Height may affect risk of prostate cancer, new research says

- September is Prostate Cancer Awareness Month. According to the CDC, prostate cancer is the second most common cancer among men in the US, with more than 100,000 new cases diagnosed each year. We know age, race and family history can affect a man's risk, but now researchers say so can a man's height.

A recent study looked at height and body mass index to see how they might impact a man's risk of developing prostate cancer.

Doctor Eric Klein of Cleveland Clinic did not take part in the study, but says the results show that body size seems to impact the severity of the risk.

"It turns out that taller men, and men who have bigger body mass indexes are not, so much, at risk of any prostate cancer, but are at higher risk of high grade prostate cancer, and also are at higher risk of dying of prostate cancer," he says.

Dr. Klein says that previous research has shown a connection between obesity and the risk of developing high grade prostate cancer, however the relationship to height has not previously been noted. Researchers surveyed data from more than 100,000 men and found that for every 10 centimeters in height, the risk of developing an aggressive prostate cancer grew by 21 percent.

Dr. Klein says that there are several possible factors at play, including the fact that more body mass means more blood, which could dilute the results of a PSA blood test, and perhaps lead to a biopsy being performed at a later time.

Also, having more fat cells in the body, whether by being obese or tall, could have an impact on how aggressively a prostate cancer grows.

Dr. Klein says that while men can't do anything about their height, it's important to remember that they can do something about their weight to help control their risk.

"Maintaining a normal body mass index, exercising regularly, not over-eating calories, staying active, actually reduces your risk of getting the worst kind of prostate cancer, and if you do get it, makes it more likely that you will survive your prostate cancer," he says.

Dr. Klein says that prostate cancer screening should be a discussion that men have regularly with their doctor. He reminds men that healthy habits that are good for their heart and general health are also good for prostate health.

Data listing
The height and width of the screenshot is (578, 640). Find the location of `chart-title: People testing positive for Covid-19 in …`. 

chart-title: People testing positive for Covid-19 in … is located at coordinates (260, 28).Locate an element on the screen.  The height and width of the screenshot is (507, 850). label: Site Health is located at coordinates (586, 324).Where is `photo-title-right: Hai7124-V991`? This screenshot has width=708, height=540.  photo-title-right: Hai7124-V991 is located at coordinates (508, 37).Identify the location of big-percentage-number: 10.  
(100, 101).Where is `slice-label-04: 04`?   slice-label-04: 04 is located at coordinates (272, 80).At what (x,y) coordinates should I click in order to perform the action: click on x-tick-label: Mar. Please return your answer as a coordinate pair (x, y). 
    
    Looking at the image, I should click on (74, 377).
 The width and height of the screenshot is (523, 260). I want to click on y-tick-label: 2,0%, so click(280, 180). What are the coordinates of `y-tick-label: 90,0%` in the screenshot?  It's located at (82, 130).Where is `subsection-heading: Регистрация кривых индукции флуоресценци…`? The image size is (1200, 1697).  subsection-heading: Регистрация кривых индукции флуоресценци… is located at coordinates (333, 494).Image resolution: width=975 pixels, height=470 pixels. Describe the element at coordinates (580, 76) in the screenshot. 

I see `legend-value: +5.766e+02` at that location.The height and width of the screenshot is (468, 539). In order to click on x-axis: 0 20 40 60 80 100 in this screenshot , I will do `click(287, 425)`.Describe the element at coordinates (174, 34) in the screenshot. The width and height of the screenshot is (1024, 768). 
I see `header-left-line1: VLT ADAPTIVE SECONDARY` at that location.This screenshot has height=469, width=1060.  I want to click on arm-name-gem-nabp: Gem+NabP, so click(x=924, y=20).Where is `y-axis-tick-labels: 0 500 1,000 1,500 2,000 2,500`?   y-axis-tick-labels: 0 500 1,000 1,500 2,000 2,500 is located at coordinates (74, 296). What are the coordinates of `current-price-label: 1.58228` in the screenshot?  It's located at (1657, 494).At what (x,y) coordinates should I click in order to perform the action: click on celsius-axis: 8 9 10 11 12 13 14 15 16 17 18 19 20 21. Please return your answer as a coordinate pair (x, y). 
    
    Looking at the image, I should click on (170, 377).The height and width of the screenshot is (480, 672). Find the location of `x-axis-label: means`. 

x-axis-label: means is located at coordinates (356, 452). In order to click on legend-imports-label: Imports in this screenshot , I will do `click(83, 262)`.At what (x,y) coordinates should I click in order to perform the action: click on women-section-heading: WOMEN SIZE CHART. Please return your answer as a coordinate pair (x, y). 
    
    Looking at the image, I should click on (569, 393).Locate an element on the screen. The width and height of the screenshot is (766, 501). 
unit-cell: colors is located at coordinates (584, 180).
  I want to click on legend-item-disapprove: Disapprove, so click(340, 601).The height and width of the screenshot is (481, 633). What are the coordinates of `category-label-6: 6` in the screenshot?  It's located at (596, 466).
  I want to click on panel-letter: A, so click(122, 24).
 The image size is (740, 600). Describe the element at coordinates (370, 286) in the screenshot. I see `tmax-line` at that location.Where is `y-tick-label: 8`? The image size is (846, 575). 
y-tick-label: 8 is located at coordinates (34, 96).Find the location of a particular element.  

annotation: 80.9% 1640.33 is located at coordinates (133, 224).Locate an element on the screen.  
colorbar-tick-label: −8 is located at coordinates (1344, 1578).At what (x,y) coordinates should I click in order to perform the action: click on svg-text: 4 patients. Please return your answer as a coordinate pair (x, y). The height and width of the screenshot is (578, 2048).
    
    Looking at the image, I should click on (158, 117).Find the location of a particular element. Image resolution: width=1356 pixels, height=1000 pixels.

Action item A
In the article on height and prostate cancer, how much did the risk of aggressive prostate cancer grow for every 10 centimeters in height?
Action item B
Translate this sentence from the article on height and prostate cancer into Spanish: "A recent study looked at height and body mass index to see how they might impact a man's risk of developing prostate cancer."
Action item C
Rewrite the part of the article on height and prostate cancer starting with "- September is" and going on through "developing prostate cancer.", substituting "stature" for "height".
Use only the article on height and prostate cancer, not the rows.

Problem solution A
It grew by 21 percent.

Problem solution B
Un estudio reciente examinó la estatura y el índice de masa corporal para ver cómo podrían influir en el riesgo de un hombre de desarrollar cáncer de próstata.

Problem solution C
- September is Prostate Cancer Awareness Month. According to the CDC, prostate cancer is the second most common cancer among men in the US, with more than 100,000 new cases diagnosed each year. We know age, race and family history can affect a man's risk, but now researchers say so can a man's stature.

A recent study looked at stature and body mass index to see how they might impact a man's risk of developing prostate cancer.